Swimming enacts a different kind of politics as well. In 2016 the International Olympic Committee chose ten athletes to perform as part of a special Refugee Olympic Team. One of the ten was 18 year-old swimmer Yusra Mardini. Originally from Syria, Mardini fled Syrian after her family’s home was destroyed in 2015. Together with her sister, Sara, Mardini made her way to Turkey, where she and Sara and 18 others found passage on a boat to Greece. Yet once they were on the water the boat, which was only fit for half a dozen, began to take on water. Realising the boat was sinking, Mardini, her sister and two others dove into the freezing Aegean and began to tow it through the water. ‘We were the only four who knew how to swim. I had one hand with the rope attached to the boat as I moved my two legs and one arm. It was three and half hours in cold water. Your body is almost like … done. I don’t know if I can describe that.’

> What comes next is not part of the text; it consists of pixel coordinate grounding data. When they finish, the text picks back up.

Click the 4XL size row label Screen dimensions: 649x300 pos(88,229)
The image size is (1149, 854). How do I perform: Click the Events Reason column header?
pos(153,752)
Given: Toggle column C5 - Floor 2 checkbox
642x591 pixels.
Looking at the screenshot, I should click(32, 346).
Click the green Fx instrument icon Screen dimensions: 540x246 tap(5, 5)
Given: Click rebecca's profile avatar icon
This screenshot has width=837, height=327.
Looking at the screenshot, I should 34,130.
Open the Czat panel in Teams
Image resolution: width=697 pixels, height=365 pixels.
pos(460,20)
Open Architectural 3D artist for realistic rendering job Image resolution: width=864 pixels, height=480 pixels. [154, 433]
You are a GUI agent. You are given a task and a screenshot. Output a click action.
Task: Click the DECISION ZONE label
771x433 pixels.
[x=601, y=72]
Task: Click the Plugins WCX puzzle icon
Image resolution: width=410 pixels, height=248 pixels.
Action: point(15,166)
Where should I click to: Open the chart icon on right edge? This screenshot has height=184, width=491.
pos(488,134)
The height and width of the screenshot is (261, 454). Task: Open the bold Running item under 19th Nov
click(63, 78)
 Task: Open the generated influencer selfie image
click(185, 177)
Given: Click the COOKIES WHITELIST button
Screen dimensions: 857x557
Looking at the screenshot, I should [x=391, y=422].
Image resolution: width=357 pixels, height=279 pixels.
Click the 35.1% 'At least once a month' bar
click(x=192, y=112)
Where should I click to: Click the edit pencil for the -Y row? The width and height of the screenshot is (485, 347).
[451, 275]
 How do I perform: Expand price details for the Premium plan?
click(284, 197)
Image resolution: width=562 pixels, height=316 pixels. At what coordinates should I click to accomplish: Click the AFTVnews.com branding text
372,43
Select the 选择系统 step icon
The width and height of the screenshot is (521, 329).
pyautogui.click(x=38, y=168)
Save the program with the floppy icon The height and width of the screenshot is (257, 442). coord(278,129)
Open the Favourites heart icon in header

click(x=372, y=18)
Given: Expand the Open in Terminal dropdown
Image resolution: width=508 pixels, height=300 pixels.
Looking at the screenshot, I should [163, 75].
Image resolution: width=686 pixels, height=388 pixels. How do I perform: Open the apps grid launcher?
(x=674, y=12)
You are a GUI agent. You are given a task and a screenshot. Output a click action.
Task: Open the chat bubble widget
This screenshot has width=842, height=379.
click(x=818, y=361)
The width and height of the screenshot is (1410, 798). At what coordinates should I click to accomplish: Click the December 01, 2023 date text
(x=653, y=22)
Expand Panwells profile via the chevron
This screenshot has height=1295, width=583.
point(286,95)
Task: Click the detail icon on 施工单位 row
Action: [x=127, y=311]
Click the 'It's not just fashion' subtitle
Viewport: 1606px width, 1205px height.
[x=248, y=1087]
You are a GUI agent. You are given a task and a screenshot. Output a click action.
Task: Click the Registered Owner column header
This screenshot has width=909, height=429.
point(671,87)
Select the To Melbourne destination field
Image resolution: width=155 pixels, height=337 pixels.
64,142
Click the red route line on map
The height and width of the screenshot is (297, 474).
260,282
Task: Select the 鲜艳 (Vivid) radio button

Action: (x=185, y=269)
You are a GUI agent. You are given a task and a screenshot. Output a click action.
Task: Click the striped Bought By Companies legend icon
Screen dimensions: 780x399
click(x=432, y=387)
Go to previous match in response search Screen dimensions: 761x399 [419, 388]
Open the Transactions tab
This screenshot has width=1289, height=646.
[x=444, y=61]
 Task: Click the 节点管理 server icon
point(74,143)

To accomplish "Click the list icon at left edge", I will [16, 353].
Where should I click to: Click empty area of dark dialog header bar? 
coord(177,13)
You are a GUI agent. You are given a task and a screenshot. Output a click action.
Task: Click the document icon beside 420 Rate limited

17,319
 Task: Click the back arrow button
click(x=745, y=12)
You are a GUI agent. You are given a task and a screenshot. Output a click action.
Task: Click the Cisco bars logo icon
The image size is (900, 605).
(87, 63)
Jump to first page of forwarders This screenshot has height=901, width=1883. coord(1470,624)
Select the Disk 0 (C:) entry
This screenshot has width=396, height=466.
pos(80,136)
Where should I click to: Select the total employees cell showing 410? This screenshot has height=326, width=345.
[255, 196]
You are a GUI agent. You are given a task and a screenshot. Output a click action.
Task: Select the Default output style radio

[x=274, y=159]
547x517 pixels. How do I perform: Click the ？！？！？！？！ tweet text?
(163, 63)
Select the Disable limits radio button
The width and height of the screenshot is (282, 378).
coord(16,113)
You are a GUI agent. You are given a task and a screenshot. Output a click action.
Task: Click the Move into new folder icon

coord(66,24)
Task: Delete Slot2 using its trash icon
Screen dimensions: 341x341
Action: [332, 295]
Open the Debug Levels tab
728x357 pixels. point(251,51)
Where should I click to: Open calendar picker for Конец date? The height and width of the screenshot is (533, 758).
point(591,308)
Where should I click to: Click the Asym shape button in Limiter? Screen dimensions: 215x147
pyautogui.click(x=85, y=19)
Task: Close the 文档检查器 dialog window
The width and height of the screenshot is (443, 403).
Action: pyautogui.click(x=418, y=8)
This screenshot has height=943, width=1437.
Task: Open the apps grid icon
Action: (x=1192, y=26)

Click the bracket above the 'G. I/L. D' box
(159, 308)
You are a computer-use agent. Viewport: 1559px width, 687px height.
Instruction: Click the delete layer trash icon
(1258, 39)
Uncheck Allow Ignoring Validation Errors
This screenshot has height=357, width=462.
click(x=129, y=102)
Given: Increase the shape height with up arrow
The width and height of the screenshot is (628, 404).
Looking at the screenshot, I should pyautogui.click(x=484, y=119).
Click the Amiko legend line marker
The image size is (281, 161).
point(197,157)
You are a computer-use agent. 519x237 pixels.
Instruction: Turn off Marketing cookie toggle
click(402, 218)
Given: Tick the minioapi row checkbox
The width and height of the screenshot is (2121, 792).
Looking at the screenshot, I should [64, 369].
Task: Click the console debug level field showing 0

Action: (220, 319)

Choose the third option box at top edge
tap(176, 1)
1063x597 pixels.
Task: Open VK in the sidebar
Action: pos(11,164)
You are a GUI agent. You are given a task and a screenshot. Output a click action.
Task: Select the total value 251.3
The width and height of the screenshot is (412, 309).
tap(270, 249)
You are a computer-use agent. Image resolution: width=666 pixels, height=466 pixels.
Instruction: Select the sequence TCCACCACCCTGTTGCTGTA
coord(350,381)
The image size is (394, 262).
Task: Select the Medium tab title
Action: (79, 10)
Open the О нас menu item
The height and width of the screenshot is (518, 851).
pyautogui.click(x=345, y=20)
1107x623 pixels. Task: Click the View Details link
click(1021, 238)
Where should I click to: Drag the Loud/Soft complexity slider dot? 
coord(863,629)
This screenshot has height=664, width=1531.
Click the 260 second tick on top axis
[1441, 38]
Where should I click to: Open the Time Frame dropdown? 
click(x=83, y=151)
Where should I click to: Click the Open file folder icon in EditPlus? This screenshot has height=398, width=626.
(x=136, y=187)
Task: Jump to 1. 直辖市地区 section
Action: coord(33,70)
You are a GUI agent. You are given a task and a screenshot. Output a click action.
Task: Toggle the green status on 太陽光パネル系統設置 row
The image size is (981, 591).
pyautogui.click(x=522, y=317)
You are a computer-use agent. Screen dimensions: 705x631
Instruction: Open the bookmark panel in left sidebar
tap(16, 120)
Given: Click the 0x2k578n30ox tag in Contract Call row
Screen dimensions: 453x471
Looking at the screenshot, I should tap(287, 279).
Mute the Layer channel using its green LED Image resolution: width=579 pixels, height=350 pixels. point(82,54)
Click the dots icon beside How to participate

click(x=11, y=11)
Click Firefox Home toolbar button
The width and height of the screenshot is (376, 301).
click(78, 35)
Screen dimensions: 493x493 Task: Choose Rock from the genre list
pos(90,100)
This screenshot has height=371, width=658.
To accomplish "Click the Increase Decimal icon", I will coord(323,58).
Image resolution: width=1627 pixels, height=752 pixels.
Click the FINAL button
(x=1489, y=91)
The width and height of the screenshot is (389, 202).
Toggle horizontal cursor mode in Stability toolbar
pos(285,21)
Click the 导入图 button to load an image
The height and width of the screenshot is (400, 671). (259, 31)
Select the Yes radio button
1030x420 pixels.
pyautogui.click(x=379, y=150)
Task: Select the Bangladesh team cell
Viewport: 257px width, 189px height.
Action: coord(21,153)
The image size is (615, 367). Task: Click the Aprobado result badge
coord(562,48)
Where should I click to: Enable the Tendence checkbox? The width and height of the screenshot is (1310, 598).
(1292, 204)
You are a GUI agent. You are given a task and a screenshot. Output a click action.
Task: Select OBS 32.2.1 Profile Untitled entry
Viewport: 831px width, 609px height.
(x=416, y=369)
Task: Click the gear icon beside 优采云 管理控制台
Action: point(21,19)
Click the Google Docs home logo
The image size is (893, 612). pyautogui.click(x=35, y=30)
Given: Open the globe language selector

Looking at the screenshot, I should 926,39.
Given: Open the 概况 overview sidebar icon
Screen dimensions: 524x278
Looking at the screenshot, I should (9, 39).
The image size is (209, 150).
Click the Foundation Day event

Mardini’s story is only one part of a much larger story. Between 2014 and 2021, more than a million people attempted to cross the Mediterranean to Europe, often in small and unseaworthy craft; every year, thousands drown. Most of these were fleeing the war in Syria, a conflict caused, at least in part, by growing aridity and drought as a result of climate change.

The crisis in Syria offers a glimpse of a future that is now inescapable, a reminder the chaos and dislocation caused by global heating and rising sea levels will only accelerate in years to come. The effects of this will fall hardest on the poorest and most vulnerable, repeating the crimes and violence of the past, yet nobody will be left untouched.

In that future we will all need to be swimmers, to know how to survive. But we will also need to learn to recognise our connectedness, the bonds that bind us to each other, the way we are a part of a larger whole.